Die Verkaufspreise im Großhandel sind im Februar 2026 im Vergleich zum Vorjahresmonat um 1,2 Prozent gestiegen. Gegenüber Januar 2026 erhöhten sich die Großhandelspreise um 0,6 Prozent, wie das Statistische Bundesamt (Destatis) am Freitag mitteilte.
Stabiler Anstieg im Jahresvergleich
Im Januar 2026 sowie im Dezember 2025 hatte die Veränderungsrate gegenüber dem jeweiligen Vorjahresmonat ebenfalls bei +1,2 Prozent gelegen. Damit setzte sich der moderate Anstieg der Großhandelspreise auch zum Jahresbeginn 2026 fort.
Hauptursächlich für den Anstieg der Großhandelspreise insgesamt gegenüber dem Vorjahresmonat war im Februar 2026 der Preisanstieg bei Nicht-Eisen-Erzen, Nicht-Eisen-Metallen und Halbzeug daraus. Die Preise lagen hier im Durchschnitt 44,9 Prozent über denen von Februar 2025. Gegenüber dem Vormonat Januar 2026 stiegen sie ebenfalls deutlich (+5,2 Prozent).
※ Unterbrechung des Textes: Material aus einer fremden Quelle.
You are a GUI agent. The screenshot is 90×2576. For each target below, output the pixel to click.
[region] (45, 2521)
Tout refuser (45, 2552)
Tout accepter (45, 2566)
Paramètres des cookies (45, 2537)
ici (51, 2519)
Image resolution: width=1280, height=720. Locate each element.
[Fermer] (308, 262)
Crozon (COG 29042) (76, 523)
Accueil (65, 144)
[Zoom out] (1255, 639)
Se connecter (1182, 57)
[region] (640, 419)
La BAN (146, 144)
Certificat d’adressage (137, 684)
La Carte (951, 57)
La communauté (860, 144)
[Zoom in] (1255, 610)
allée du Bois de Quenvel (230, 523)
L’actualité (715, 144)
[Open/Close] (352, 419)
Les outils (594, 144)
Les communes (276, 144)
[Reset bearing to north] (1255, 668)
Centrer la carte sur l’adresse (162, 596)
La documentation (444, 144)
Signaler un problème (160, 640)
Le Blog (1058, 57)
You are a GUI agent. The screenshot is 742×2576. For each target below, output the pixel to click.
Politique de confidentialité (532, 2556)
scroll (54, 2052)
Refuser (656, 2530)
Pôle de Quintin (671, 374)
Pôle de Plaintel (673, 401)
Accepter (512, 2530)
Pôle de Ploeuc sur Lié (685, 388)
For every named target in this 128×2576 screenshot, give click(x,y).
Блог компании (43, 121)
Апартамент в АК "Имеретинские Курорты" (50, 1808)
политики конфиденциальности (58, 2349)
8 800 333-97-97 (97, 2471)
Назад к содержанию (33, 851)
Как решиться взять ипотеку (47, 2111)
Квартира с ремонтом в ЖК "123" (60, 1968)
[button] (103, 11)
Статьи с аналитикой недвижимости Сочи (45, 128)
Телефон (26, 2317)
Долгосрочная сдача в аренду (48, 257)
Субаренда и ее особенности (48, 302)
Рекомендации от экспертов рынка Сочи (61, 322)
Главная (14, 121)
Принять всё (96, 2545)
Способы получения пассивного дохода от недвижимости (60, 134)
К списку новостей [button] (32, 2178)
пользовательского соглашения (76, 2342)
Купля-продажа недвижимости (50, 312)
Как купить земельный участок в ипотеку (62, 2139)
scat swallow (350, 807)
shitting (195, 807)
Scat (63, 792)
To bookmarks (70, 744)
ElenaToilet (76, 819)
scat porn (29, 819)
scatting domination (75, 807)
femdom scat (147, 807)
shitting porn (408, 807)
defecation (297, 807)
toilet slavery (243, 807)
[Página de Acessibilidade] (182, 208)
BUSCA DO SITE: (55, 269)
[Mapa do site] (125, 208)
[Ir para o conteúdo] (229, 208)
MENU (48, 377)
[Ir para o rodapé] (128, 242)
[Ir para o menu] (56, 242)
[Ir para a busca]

Entwicklung bei Nahrungs- und Genussmitteln
Auch bedeutend für die Preisentwicklung gegenüber dem Vorjahresmonat war der Preisanstieg im Großhandel mit Nahrungs- und Genussmitteln, Getränken und Tabakwaren (+0,8 Prozent gegenüber Februar 2025). Insbesondere Zucker, Süßwaren und Backwaren kosteten erheblich mehr als im Vorjahresmonat (+9,1 Prozent gegenüber Februar 2025). Mehr bezahlt werden musste binnen Jahresfrist auch für Fleisch und Fleischwaren (+3,7 Prozent gegenüber Februar 2025).
Preisrückgänge in einzelnen Warengruppen
Niedriger als im Februar 2025 waren dagegen die Preise im Großhandel mit Getreide, Rohtabak, Saatgut und Futtermitteln (-7,4 Prozent gegenüber Februar 2025, +1,8 Prozent gegenüber Januar 2026) sowie im Großhandel mit Milch, Milcherzeugnissen, Eiern, Speiseölen und Nahrungsfetten (-6,6 Prozent gegenüber Februar 2025 und -0,2 Prozent gegenüber Januar 2026).
Ebenfalls günstiger im Vorjahresvergleich waren auf Großhandelsebene Mineralölerzeugnisse (-3,9 Prozent), gegenüber Januar 2026 stiegen die Preise allerdings um 2,6 Prozent, so das Bundesamt.